### AIM OF THE EXERCISE
Print, word for word, the line containing "Viewport: 665px width, 644px height." and all lines beneath it to the end of the entries below. Pictures do not belong in the copy.

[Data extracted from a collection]
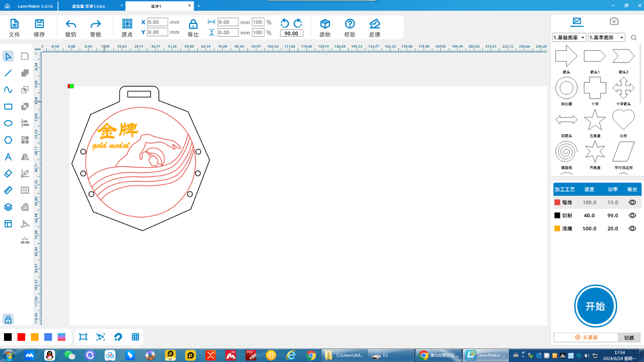Toggle output visibility for 描线 layer
Viewport: 644px width, 362px height.
coord(632,203)
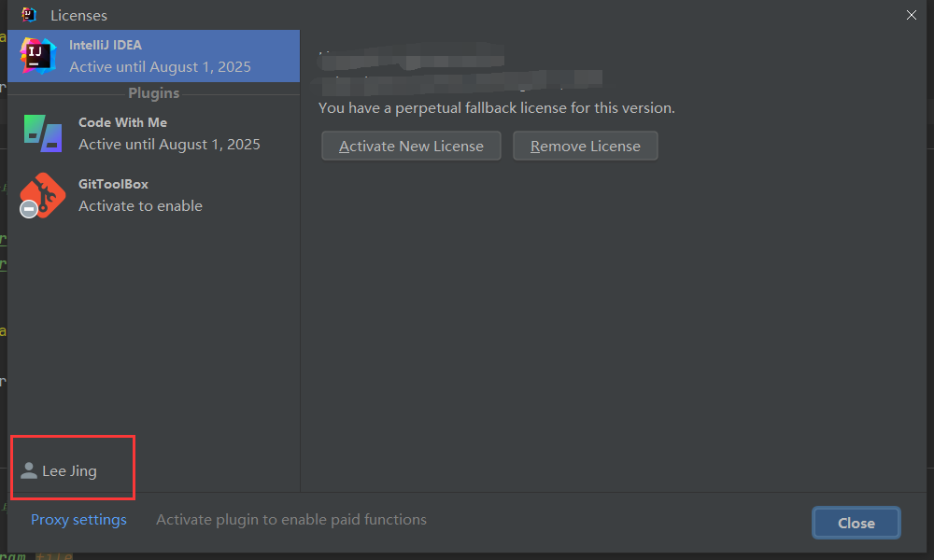The width and height of the screenshot is (934, 560).
Task: Click the perpetual fallback license message
Action: pos(496,107)
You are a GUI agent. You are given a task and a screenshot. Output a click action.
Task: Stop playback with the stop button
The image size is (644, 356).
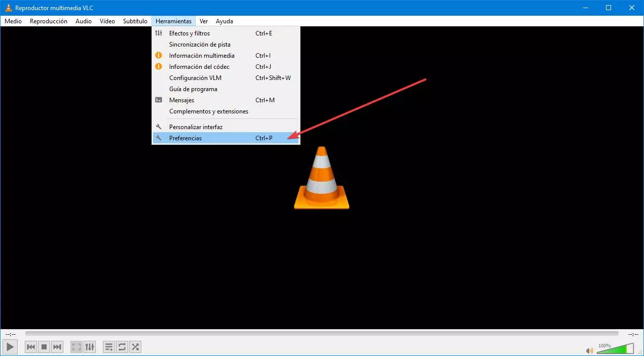[44, 347]
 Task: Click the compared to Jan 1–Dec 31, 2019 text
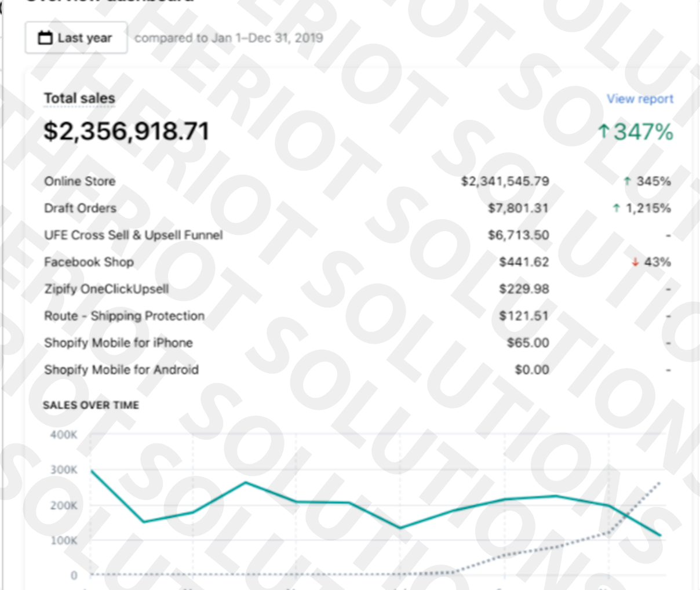[x=229, y=38]
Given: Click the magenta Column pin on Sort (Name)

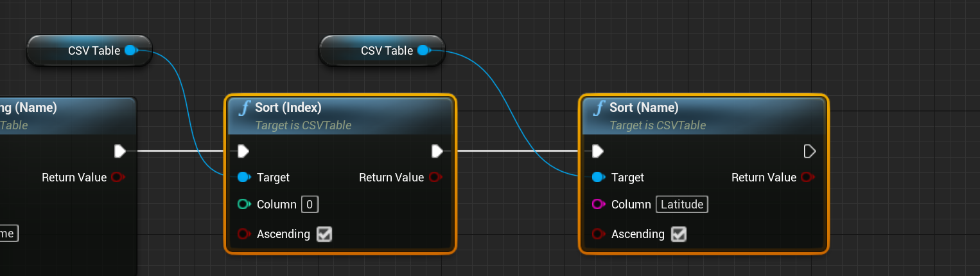Looking at the screenshot, I should click(x=598, y=205).
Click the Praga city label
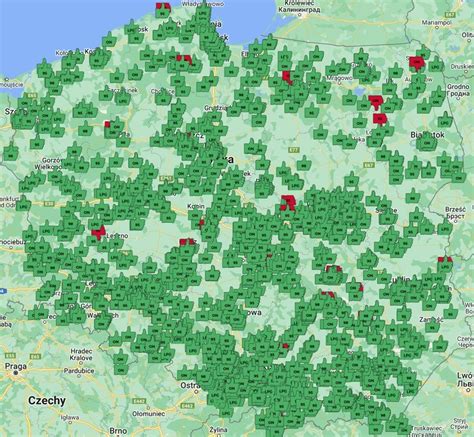 [x=15, y=366]
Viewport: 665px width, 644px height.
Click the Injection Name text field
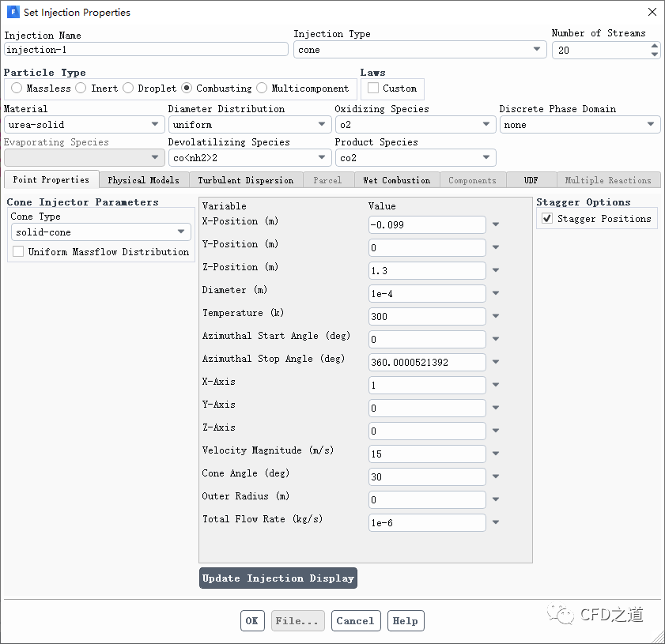point(146,50)
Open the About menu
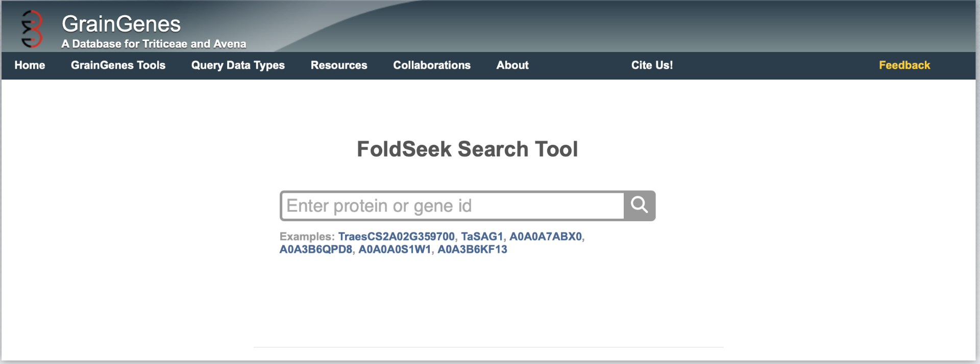The image size is (980, 364). click(x=512, y=65)
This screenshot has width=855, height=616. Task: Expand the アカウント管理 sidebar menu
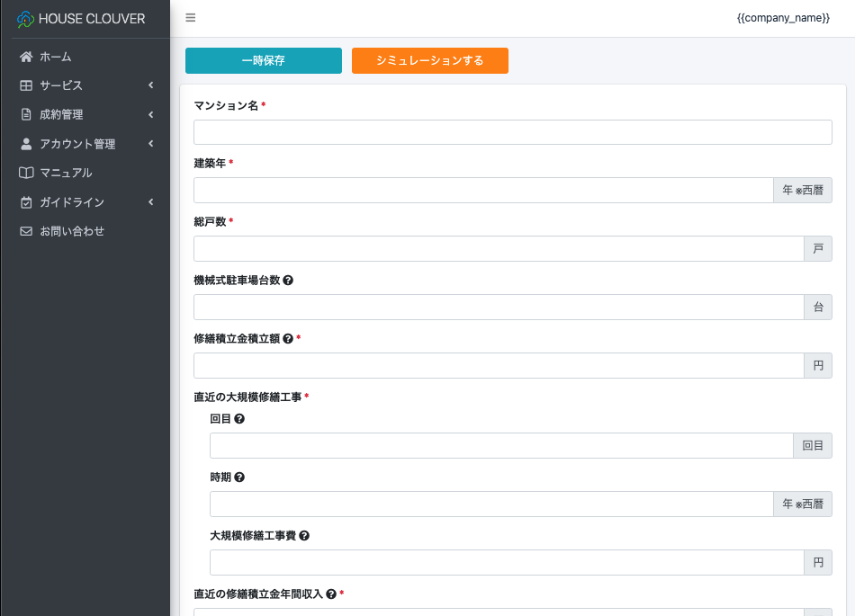(85, 144)
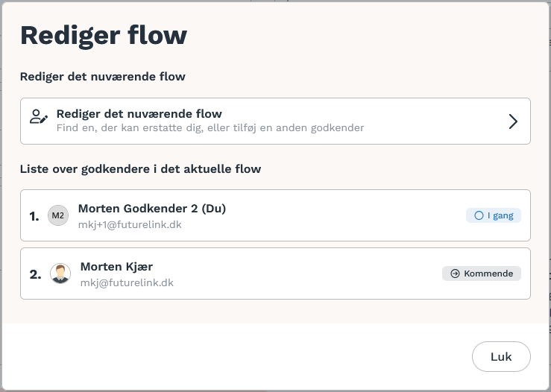Close the dialog with the Luk button
This screenshot has width=551, height=392.
501,356
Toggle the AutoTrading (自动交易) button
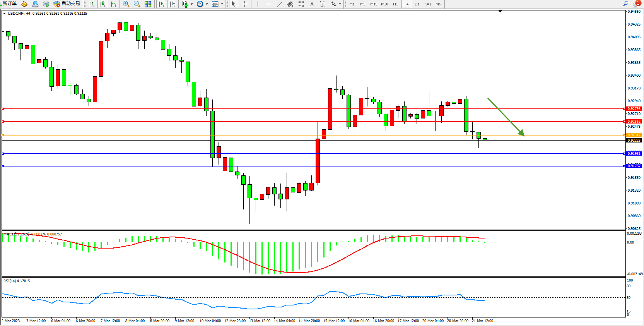This screenshot has width=644, height=326. pyautogui.click(x=67, y=4)
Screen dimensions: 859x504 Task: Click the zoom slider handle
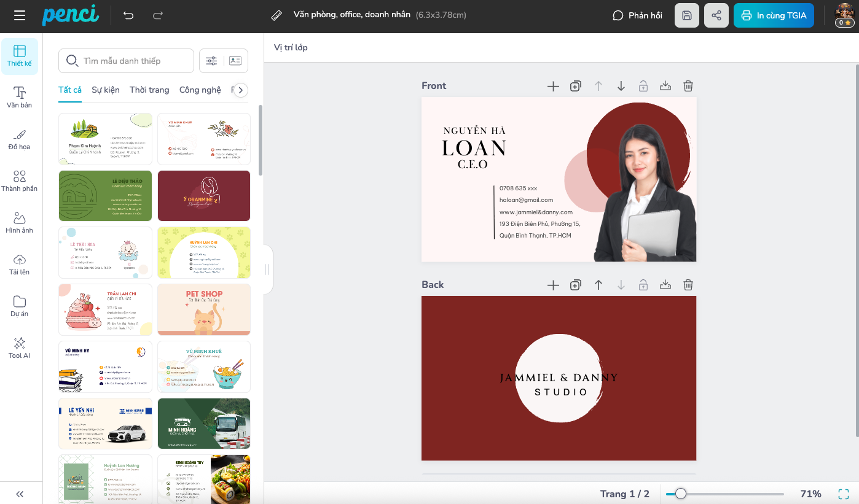coord(680,494)
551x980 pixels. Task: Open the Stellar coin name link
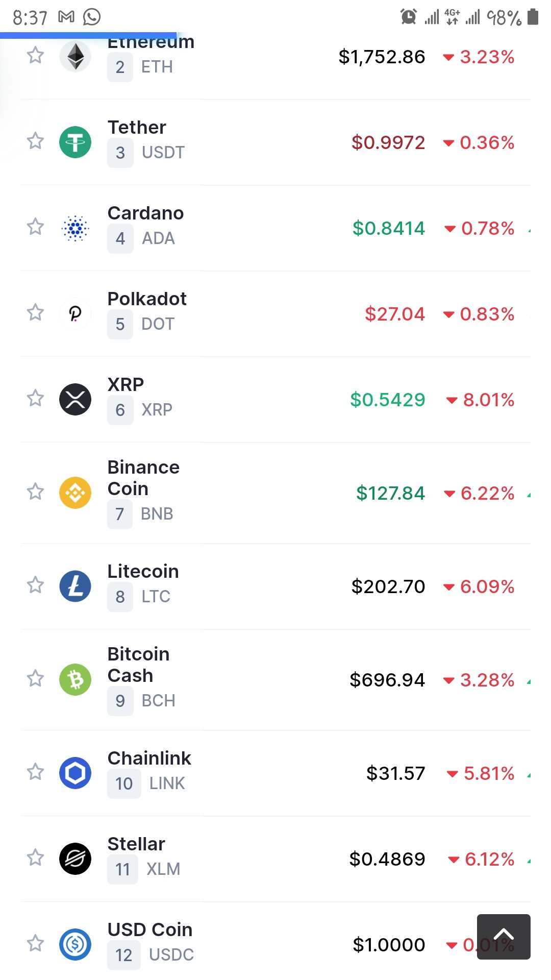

### TASK RESPONSE
Viewport: 665px width, 644px height.
Click the Injection Name text field
point(146,50)
Open the About menu
The image size is (980, 364). click(x=512, y=65)
This screenshot has width=855, height=616. Task: Expand the アカウント管理 sidebar menu
(85, 144)
Close the dialog with the Luk button
This screenshot has width=551, height=392.
501,356
Toggle the AutoTrading (自动交易) button
This screenshot has width=644, height=326. pyautogui.click(x=67, y=4)
Screen dimensions: 859x504 Task: Click the zoom slider handle
coord(680,494)
551x980 pixels. Task: Open the Stellar coin name link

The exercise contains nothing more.